In Part I of this article, we introduced the concept of mountaintop removal and looked at a couple of recent articles on the issue. Most can be found at Mining in the Mountains, an archive of articles and editorials on the subject as presented in the Charleston Gazette.

We also looked at some of the key players in the current debate on the issues. The stature of those players gives some insight into the importance of the issue: West Virginia Governor Cecil Underwood; Congressman Bob Wise (D-WV), who recently announced that he would like to have Underwood's job and will probably run for governor in 2000; Arch Coal, Inc.; The United Mine Workers of America; two Federal agencies (the Office of Surface Mining and the Environmental Protection Agency); and, well, the list goes on...

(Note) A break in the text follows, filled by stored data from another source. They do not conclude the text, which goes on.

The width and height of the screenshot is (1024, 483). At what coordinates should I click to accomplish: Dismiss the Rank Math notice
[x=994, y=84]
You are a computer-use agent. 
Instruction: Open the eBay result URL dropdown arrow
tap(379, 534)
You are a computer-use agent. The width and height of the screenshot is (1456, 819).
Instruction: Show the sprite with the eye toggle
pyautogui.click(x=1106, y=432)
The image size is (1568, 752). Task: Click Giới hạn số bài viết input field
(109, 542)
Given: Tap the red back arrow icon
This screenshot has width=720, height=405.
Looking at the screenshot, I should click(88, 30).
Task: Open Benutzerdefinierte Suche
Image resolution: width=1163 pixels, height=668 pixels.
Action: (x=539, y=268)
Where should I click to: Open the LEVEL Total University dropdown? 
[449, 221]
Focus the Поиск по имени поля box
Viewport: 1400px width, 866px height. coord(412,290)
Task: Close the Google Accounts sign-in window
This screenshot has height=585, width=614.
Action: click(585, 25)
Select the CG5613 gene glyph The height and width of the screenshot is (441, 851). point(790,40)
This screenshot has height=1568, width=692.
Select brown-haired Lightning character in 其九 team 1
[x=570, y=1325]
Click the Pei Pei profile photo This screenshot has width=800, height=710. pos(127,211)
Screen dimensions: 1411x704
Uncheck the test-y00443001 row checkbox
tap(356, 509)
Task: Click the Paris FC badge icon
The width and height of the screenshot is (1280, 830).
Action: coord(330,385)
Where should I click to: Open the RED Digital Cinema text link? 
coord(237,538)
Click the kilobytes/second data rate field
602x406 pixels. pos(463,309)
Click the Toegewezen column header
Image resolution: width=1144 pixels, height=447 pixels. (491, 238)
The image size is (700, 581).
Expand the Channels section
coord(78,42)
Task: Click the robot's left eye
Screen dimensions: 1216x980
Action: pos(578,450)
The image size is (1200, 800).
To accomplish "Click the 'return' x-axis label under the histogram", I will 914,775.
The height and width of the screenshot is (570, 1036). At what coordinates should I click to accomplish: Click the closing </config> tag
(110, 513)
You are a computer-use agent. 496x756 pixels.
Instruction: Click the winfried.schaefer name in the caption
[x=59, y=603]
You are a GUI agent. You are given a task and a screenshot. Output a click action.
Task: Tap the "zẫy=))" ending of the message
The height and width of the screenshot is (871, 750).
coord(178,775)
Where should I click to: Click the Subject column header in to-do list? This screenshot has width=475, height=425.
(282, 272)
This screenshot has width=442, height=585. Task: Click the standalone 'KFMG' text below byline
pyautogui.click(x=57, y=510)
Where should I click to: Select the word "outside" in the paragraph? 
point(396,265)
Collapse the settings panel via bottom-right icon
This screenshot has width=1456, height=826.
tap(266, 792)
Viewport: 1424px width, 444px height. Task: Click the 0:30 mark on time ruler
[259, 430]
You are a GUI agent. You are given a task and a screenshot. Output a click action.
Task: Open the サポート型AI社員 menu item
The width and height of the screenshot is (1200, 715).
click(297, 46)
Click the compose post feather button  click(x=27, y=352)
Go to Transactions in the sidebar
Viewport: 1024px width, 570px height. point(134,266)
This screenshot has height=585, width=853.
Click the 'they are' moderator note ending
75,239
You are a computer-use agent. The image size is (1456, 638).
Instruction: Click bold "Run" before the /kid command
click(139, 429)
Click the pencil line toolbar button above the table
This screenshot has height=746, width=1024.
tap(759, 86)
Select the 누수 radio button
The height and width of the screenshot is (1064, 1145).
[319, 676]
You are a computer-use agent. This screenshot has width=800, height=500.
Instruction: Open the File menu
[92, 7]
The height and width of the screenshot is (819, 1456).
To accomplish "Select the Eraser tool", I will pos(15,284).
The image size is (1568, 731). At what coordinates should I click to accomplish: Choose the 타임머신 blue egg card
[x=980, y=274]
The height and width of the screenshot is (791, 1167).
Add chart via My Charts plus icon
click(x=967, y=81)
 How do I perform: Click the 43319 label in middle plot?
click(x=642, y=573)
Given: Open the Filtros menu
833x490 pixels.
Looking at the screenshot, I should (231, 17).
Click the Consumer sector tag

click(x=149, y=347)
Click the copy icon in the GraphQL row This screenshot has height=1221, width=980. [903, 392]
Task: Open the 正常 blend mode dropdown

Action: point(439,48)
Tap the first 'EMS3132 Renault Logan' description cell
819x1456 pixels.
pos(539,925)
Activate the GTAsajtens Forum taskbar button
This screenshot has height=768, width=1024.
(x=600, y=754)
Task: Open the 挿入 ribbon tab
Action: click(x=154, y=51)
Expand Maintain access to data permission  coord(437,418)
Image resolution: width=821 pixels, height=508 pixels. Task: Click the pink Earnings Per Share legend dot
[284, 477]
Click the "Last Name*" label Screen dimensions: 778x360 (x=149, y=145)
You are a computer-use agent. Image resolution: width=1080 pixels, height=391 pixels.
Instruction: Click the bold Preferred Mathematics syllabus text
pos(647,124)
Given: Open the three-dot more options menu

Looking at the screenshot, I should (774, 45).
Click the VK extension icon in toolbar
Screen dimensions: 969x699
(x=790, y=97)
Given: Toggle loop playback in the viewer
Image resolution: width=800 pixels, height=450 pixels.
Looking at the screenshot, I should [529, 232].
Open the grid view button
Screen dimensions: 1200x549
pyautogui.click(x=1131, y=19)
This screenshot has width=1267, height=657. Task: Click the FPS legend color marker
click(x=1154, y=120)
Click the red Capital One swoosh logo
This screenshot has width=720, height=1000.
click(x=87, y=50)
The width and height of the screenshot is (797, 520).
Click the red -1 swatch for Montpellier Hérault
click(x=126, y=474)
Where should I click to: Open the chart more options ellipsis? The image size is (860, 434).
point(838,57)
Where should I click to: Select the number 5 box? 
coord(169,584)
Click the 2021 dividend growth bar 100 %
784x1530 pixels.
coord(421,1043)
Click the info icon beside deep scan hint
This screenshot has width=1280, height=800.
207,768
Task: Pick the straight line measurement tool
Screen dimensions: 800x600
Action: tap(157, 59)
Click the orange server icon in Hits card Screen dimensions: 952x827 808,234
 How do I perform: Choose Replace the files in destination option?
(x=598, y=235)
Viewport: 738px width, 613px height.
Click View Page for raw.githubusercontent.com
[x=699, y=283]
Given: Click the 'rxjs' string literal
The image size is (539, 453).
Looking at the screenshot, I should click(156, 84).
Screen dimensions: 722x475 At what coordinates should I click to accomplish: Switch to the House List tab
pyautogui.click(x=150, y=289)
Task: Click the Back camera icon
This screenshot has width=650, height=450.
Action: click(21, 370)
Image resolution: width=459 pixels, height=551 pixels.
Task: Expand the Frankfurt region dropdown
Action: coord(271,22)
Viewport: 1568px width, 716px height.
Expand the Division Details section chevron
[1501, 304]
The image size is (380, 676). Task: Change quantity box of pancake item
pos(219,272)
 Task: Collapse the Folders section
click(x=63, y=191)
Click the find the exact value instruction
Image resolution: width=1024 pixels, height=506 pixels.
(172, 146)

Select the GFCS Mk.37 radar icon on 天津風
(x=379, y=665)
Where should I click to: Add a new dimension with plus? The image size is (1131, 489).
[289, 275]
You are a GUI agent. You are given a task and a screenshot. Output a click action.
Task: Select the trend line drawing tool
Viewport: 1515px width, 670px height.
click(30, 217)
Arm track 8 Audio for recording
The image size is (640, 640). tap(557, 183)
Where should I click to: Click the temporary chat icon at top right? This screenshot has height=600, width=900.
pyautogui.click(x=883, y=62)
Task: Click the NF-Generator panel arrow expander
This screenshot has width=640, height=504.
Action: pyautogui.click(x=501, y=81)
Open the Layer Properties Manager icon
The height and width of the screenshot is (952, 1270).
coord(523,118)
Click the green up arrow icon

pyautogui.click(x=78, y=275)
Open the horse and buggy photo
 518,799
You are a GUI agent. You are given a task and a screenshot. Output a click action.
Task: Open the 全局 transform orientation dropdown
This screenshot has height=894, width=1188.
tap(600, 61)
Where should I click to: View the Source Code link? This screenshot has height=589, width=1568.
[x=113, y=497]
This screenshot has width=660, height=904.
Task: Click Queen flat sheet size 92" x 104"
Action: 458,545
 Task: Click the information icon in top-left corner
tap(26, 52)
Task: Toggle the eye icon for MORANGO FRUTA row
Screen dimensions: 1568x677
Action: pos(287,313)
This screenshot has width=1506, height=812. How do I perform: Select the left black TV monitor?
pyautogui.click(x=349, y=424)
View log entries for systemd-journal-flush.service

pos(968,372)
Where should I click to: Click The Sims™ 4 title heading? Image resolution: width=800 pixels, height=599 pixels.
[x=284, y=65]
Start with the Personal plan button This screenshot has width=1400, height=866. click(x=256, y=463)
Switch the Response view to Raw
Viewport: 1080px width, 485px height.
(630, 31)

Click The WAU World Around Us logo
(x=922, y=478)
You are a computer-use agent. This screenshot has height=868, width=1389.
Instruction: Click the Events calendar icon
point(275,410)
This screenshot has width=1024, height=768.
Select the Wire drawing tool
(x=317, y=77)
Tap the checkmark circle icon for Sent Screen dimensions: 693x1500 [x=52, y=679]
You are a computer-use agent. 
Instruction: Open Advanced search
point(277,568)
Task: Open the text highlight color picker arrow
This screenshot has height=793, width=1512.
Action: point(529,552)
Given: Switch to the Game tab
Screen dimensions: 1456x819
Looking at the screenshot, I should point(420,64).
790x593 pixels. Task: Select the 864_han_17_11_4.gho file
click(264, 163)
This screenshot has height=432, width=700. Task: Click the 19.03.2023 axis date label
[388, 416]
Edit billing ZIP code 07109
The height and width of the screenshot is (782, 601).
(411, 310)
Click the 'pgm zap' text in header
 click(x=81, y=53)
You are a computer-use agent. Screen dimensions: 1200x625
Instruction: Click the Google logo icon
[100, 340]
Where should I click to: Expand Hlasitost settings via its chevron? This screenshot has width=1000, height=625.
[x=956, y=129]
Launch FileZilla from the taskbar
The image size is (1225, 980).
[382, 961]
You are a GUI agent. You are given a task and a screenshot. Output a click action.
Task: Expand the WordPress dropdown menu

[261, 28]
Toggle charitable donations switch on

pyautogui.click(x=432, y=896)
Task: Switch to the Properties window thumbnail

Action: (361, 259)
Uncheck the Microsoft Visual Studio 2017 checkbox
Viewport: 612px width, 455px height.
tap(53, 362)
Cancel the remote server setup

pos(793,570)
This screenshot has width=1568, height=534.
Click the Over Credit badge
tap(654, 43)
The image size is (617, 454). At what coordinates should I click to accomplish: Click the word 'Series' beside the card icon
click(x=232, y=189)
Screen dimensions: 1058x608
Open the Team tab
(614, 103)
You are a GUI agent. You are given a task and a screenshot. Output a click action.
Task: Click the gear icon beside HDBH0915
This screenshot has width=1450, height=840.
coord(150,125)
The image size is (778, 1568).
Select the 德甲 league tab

What's at stake in the mountiantop removal debate? Why has it become so heated, and so central to West Virginia politics?

Issues...

Three major issues collide with unusual force at the political intersection created by the recent increase in mountaintop mining. Here they are:

The individual rights of West Virginia residents in the path of mountaintop removal projects are at stake in the issue. A Gazette article on the Blair mountaintop removal project, which has become the heart of the debate in West Virginia, presents a picture of Arch Coal, Inc. basically destroying the historic town of Blair in Logan County, WV. The article, Buying Blair, claims that Arch Coal has purchased two-thirds or more of the houses in the town and persuaded the residents to move away.

Mountaintop removal is probably the most disruptive form of mining for surrounding communities. The process includes a lot of blasting, dust, flyrock, etc. But if the Charleston Gazette is to be believed, Arch Coal has been more than a little forceful in its approach to the local community. According to the Gazette, local residents who sold thier properties to the company have been required to promise "never to live or own property in a 25-square-mile region around Arch Coal's Logan County mining complex." Their contracts also reportedly included a clause saying that they would never again protest against a strip mining operation and that they would withdraw all current complaints.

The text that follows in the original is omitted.